C’est dans les années 2000 que la Fed réduit, pour la première fois, ses taux de 50 points de base sans qu’il y ait de récession en vue, et pour la seconde fois dans son histoire. Nous pouvons y voir à la fois une mesure préventive contre le ralentissement du marché de l’emploi et un réajustement des rendements réels puisque les objectifs d’inflation ont été atteints. Il n’y a guère de raison de maintenir une politique monétaire restrictive avec une inflation stable et bien inférieure à 3%. Aujourd’hui, la Fed a pris la décision de réduire fortement ses taux d’intérêt, ce qui lui laisse une marge de manœuvre supplémentaire. Compte tenu du décalage monétaire, l’effet de cette réduction ne se fera sentir que dans six à douze mois et il pourrait être trop tard pour stimuler l’économie en cas de besoin.
Jusqu’à présent, les marchés ont réagi positivement à cette décision « audacieuse ». À l’heure où nous écrivons ces lignes, les actions américaines et européennes flirtent avec des records, les marchés obligataires sont stables et les écarts de taux à haut rendement sont à des niveaux historiquement bas. Tant que les dépenses de consommation resteront fortes et que la croissance du PIB sera au rendez-vous, il n’y a aucune raison de croire que nous assisterons à une répétition des crises précédentes. Au contraire, les obligations et actions pourraient enregistrer de bonnes performances.

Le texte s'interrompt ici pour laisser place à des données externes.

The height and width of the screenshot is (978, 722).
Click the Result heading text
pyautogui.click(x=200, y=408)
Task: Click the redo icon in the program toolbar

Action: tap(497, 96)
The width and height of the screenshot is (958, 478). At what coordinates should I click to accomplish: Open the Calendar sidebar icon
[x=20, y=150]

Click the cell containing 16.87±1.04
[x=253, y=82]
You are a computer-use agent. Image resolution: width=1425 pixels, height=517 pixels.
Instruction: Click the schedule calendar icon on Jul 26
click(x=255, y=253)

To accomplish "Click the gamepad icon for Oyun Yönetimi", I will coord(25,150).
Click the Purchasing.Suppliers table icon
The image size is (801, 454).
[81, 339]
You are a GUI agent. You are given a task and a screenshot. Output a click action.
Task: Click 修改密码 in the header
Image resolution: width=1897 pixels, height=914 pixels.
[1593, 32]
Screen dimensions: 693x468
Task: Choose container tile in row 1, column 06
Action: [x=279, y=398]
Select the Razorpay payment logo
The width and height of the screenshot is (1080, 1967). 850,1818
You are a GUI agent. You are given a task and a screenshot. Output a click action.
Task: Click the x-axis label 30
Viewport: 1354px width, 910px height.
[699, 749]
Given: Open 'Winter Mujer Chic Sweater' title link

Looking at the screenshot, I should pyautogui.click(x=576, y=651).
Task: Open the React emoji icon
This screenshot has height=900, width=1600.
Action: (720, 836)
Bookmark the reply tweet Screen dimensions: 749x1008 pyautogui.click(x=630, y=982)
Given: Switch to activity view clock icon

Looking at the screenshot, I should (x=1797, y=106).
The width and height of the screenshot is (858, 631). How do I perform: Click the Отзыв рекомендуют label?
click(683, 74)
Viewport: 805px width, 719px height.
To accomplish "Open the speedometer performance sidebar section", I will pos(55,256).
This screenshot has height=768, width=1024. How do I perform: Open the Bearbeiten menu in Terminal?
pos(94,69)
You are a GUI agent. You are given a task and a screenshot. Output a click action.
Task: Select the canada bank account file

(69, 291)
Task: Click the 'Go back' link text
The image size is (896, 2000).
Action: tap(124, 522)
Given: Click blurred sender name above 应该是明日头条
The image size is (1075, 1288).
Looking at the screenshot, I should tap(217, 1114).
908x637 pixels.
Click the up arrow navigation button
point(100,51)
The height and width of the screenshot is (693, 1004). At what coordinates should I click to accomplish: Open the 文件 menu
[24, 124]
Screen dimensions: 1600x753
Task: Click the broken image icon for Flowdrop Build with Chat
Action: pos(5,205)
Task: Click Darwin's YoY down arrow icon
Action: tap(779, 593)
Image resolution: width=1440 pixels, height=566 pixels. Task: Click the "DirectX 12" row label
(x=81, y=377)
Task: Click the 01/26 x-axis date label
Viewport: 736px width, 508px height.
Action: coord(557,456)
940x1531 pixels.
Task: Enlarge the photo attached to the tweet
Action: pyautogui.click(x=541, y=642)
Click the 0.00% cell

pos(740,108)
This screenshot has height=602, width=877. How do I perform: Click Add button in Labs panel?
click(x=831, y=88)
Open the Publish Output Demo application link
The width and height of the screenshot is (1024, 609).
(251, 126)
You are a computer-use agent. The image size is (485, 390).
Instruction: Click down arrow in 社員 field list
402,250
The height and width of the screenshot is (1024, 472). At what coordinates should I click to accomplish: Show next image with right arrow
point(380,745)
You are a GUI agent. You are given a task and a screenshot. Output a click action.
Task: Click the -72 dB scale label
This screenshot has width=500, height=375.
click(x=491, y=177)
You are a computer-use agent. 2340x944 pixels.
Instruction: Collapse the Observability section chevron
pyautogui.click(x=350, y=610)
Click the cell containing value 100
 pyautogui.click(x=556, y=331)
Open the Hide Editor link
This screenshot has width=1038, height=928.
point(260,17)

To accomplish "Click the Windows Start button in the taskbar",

Les petites et moyennes entreprises sont celles qui bénéficieront le plus des baisses de taux, car elles auront un impact direct sur leur accès à des capitaux moins chers. Nous pourrions donc assister à une rotation des entreprises disposant d’importantes liquidités et des grandes capitalisations, qui réaliseront moins de bénéfices que le marché dans son ensemble, au fil des ans, à cause de leur trésorerie importante. Les actions à dividendes élevés deviennent également plus attrayantes en raison de l’amélioration de leur valeur relative par rapport au taux sans risque.
La récente inversion de la courbe des taux indique toutefois que les gains issus des investissements obligataires seront limités aux flux de trésorerie générés par la détention de la dette. L’appréciation du capital causée par une nouvelle compression des taux d’intérêt est peu probable et les réductions sont réduites. Les risques d’inflation ne se sont pas complètement dissipés, car d’éventuelles nouvelles guerres commerciales et une politique budgétaire expansionniste font peser des risques sur les prix.
Les douze mois à venir s’annoncent très intéressants, les marchés s’attendant à des réductions de 175 points de base pour atteindre 3%, le taux neutre. Cependant, le chemin est semé d’embûches et rarement linéaire. Les temps à venir sont difficiles, les risques géopolitiques augmentent, mais ne sont pas nécessairement intégrés. Nous attendons également les élections américaines et leurs implications sur la politique fiscale et le marché de l’emploi. En attendant, tant que la musique joue, la fête continue.